Jonathan M. Spergel, MD, PhD

Jonathan M. Spergel, MD, PhD

The Children’s Hospital of Philadelphia (CHOP) has presented a new study exploring the potential to treat milk-related eosinophilic esophagitis (EoE) via epicutaneous immunotherapy (EPIT).

The synthetic skin patch exposes the patient to the allergen—in this study’s case, milk—in micro-doses over time.

The double-blind study randomly assigned 20 children aged 4-17 years old with milk-induced EoE to either the Viaskin milk patch group (n= 15) or placebo group (n= 5). Both groups, upon receiving their skin patches, were assessed throughout a nine-month, no-milk diet period and a subsequent two-month exposure period.

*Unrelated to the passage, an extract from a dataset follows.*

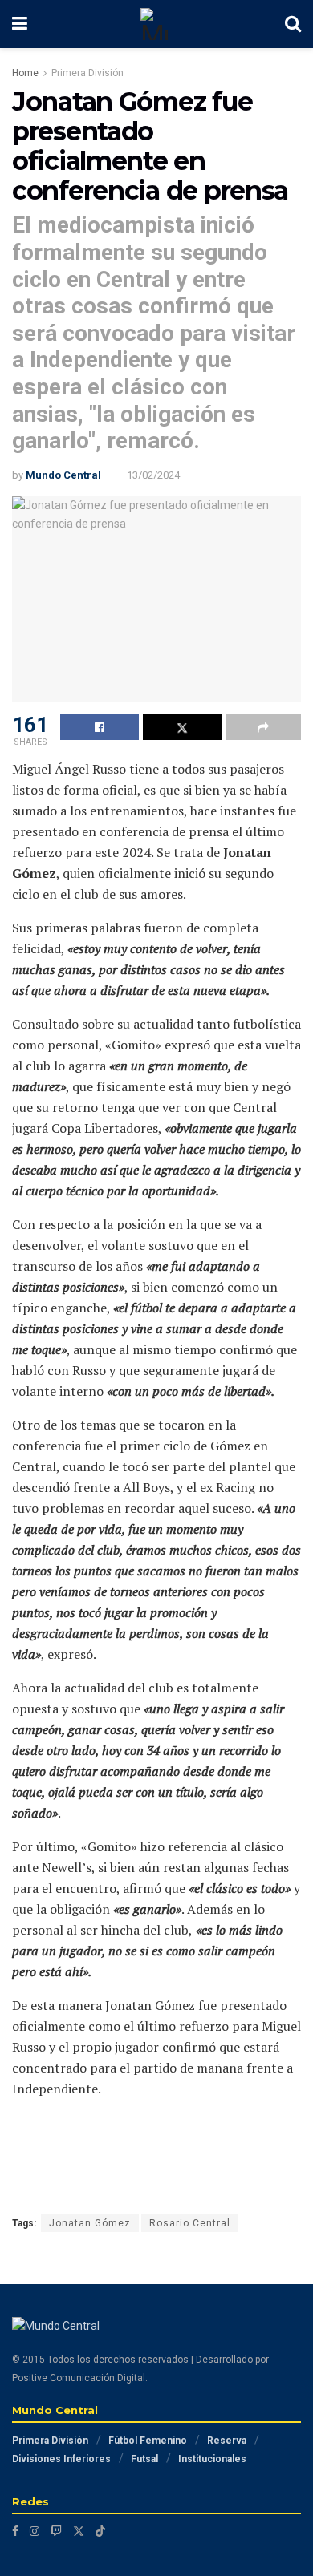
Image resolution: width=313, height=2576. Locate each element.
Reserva (226, 2440)
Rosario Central (189, 2223)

Investigators examined patients for differences in sensitivity to the allergen, allowing those with significantly decreased sensitivity to enter an open-label phase. This final phase gradually integrated milk into patients’ diets for 11 months with continued use of EPIT therapy.

Unfortunately, the study results were reduced by what lead author Jonathan M. Spergel, MD, PhD, termed a “compliance issue.” Several of the patients involved in the study failed to follow their prescribed diet to the letter. Spergel told MD Magazine® an improved practice would have been to simplify the dietary restrictions.

In order to account for the current data, Spergel divided the participants into 2 groups: intent to treat and per-protocol. The former group includes participants who introduced dietary variables to the results, while the per-protocol group included those who fully committed to the intended diet for the most accurate research.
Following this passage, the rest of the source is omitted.